Small Business Incorporation - Is It For You?

When you start a small business, you need to know what kind of business organization you wish to have. What you decide on can confer some great advantages on your business, or take away what is your due. Let's look a little more deeply into the whole matter of small business incorporation in this country. About the most common kind of business organization in this country is the Corporation -  it is a business that is incorporated under state law. It could be a nonprofit corporation, a professional corporate, a close cooperation or one of another kind. With small business owners, the close corporation is usually the most popular kind to pick. As you can probably guess, in a close corporation, the sharers are not publicly traded - they are held by a specified number of individuals who are close to the business.

So why should business incorporation be something a small business needs? The most important advantage that incorporation brings is that a business becomes separate from its businessman founder. It gains its own individual identity under the law. This means that it gets to act like a person - own property, sue and be sued and so on. It also means that whatever losses occur, the small businessman does not need to be liable for anything beyond the value of the shares in the business he holds. If there were no business incorporation done, the businessman would own the business as personal property; if any losses came about that exceeded the value of the business, people who sued could get the owner's house and property to pay for the debt. This just couldn't happen with a small business that was incorporated.
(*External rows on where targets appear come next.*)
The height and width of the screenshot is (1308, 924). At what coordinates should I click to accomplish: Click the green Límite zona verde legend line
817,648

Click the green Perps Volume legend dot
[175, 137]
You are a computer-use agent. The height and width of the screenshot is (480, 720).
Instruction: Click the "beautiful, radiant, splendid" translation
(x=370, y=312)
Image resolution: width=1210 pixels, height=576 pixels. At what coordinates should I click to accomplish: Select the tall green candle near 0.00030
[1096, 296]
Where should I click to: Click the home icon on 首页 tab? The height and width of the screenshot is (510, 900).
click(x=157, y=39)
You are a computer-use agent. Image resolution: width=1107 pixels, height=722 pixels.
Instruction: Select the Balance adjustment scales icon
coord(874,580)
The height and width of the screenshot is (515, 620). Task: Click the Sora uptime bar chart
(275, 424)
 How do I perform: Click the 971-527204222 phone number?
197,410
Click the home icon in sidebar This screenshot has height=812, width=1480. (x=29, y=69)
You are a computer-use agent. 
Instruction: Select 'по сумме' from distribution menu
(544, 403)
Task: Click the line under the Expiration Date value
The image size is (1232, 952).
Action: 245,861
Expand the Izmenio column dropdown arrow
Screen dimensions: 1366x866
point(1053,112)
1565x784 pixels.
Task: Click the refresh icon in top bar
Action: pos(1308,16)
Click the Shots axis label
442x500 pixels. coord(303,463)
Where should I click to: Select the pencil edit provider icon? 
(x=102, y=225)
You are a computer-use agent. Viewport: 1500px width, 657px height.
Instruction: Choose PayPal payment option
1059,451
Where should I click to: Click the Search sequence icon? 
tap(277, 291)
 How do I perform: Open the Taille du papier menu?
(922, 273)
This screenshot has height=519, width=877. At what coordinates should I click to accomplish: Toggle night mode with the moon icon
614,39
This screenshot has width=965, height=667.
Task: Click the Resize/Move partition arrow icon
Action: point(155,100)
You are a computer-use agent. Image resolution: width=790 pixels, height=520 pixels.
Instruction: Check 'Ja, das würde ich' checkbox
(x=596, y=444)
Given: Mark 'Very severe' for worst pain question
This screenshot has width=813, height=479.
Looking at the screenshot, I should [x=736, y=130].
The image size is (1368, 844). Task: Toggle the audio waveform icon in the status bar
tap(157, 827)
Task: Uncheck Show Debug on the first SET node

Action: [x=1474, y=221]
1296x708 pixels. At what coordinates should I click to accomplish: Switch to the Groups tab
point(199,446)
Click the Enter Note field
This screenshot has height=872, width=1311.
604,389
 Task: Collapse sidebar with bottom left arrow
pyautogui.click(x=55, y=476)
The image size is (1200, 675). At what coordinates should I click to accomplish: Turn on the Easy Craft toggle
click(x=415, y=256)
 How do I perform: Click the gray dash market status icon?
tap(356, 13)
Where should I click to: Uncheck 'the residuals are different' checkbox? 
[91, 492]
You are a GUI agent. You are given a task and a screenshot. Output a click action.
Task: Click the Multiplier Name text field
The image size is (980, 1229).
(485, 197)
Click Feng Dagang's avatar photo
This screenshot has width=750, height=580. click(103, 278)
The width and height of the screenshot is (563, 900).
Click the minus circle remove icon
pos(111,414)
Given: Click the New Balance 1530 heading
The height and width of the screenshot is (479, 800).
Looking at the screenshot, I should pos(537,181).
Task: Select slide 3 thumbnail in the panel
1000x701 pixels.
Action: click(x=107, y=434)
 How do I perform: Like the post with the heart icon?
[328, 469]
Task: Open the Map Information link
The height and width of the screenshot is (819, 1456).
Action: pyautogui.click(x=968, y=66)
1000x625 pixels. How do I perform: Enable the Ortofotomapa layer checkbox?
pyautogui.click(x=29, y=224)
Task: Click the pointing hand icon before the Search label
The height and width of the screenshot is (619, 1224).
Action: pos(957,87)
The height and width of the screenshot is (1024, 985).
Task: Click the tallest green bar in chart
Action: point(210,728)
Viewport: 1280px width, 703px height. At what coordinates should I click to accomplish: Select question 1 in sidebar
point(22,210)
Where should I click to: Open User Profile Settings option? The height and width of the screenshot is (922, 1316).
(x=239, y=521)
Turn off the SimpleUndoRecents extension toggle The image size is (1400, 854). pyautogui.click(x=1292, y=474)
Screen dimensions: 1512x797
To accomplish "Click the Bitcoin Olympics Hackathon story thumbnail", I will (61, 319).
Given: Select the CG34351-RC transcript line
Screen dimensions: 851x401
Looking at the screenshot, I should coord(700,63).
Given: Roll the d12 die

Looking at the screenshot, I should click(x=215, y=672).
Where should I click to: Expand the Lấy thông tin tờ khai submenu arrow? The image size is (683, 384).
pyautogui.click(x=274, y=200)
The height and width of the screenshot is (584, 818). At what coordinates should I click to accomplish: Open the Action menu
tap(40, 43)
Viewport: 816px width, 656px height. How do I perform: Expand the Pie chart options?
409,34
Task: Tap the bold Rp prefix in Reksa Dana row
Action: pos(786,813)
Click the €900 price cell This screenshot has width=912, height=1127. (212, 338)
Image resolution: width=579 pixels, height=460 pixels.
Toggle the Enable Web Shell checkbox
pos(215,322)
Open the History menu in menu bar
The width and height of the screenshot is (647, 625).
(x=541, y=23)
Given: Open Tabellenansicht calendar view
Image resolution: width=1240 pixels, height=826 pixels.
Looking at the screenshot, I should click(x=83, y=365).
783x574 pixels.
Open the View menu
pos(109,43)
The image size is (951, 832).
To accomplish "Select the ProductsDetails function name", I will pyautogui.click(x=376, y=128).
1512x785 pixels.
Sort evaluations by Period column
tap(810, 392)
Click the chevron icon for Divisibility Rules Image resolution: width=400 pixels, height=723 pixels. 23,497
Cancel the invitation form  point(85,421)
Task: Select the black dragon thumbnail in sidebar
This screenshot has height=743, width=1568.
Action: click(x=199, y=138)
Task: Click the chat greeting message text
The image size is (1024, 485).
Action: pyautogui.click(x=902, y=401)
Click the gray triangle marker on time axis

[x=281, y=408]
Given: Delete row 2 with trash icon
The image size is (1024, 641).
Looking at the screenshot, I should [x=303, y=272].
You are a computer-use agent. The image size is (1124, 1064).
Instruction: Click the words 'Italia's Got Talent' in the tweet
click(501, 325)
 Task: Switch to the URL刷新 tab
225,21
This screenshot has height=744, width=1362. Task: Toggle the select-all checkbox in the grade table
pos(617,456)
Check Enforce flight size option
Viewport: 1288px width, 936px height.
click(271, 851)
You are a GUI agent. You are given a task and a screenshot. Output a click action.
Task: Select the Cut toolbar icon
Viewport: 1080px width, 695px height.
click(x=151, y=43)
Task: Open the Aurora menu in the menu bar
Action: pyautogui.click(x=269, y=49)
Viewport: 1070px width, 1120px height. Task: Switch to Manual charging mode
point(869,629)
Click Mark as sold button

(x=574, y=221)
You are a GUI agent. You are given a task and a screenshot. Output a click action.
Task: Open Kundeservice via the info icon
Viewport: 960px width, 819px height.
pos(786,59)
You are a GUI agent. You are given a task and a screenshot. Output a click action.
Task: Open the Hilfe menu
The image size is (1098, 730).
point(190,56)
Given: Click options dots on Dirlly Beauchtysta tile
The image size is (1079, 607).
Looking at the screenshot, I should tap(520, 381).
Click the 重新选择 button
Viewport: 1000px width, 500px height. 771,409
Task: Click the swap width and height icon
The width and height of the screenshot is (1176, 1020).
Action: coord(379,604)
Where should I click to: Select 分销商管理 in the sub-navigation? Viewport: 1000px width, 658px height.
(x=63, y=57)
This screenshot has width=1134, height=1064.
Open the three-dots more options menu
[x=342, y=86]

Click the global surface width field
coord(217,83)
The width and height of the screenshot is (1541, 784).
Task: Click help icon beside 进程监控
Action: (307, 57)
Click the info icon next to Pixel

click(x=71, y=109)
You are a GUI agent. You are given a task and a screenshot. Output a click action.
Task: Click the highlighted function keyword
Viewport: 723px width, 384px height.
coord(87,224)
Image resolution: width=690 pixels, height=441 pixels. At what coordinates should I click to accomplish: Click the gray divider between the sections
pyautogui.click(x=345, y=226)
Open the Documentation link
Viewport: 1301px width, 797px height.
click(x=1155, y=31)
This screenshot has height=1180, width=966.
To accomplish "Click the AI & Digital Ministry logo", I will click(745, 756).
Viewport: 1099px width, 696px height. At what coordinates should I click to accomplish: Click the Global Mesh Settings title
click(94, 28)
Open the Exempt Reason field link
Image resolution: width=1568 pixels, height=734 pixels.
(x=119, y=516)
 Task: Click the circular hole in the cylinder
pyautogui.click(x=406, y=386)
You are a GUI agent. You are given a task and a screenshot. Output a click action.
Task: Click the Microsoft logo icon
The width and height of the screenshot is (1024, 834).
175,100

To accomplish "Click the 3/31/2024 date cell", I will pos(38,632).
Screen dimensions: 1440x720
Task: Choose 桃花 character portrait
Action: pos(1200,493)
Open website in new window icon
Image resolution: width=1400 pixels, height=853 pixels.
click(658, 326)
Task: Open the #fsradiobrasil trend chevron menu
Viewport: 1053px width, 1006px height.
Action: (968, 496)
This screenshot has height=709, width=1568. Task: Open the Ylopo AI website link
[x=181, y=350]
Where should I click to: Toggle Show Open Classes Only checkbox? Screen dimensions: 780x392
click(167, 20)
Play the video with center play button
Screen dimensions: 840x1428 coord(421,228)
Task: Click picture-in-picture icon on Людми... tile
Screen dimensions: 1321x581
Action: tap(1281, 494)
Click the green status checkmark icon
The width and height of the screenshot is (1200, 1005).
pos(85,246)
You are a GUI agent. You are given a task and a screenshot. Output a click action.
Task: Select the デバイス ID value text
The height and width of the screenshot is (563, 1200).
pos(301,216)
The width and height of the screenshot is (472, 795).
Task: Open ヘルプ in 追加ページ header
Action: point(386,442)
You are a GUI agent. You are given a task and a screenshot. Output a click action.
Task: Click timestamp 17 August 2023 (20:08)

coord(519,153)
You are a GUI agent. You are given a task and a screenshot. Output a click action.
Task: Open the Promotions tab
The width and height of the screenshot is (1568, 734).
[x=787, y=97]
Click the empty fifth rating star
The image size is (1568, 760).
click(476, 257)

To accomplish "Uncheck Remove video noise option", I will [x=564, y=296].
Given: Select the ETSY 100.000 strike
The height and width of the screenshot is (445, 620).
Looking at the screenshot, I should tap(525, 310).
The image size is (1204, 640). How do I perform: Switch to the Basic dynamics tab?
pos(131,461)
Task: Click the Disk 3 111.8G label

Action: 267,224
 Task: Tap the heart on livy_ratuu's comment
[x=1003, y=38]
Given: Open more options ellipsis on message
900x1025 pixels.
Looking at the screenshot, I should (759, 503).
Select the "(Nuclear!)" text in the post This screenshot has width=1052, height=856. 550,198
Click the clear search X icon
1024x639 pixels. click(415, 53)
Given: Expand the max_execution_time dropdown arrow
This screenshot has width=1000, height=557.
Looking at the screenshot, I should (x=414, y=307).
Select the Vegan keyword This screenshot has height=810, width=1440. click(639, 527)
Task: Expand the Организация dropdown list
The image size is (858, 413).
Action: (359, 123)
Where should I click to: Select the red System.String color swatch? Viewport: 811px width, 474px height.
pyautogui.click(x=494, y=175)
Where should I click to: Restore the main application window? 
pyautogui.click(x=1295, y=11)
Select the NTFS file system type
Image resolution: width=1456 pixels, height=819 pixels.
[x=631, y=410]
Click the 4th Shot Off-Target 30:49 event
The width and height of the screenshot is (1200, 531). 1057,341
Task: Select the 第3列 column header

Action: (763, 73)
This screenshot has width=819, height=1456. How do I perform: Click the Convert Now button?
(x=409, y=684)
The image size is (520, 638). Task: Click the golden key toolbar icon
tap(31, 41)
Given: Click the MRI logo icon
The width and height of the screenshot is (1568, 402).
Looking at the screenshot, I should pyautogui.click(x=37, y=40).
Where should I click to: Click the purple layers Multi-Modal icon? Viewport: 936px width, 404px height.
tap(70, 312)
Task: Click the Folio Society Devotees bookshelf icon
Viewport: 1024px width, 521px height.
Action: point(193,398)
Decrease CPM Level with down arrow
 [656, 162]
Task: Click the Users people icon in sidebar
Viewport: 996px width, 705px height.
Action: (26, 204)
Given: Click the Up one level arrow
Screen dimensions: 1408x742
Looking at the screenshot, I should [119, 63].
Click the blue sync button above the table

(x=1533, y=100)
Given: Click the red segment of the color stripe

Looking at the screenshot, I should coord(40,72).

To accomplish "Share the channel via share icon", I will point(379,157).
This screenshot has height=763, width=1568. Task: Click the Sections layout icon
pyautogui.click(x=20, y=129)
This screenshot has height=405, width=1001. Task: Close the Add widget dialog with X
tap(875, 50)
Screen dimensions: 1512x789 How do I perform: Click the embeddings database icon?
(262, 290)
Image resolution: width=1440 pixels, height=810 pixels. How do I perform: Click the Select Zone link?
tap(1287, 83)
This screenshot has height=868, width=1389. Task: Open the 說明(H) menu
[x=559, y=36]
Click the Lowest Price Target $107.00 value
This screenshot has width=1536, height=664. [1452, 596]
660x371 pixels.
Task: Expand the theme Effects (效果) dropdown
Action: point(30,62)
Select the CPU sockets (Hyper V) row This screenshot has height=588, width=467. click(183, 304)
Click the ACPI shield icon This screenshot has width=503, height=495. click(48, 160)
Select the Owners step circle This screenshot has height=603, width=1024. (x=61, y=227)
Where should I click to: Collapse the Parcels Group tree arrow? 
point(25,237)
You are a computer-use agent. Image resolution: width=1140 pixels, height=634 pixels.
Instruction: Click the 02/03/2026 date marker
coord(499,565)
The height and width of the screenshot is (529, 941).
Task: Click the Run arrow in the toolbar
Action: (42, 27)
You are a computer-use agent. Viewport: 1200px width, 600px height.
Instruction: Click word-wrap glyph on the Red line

One of the best advantages you get with business incorporation is, that ownership of the business can get transferred as easily as a transfer of shares can be done. With a small business of any other kind, transfer of ownership would be pretty long-winded and difficult. With incorporation, whoever holds the shares, gets ownership in the company. An incorporated business gets run with professionalism that isn't usually seen in a sole proprietorship. Anyone who owns a proprietorship gets to call the shots. That's not how it's done in an incorporated business. It doesn't matter who owns the business - the board of directors has to approve every decision. It enforces professionalism. There's just one drawback that goes with business incorporation though - it's called double taxation. The business, since it's an individual, is taxed with business taxation. And when dividends get distributed to you as a shareholder, you are taxed on a personal level. But apart from that, incorporating your business can be great going.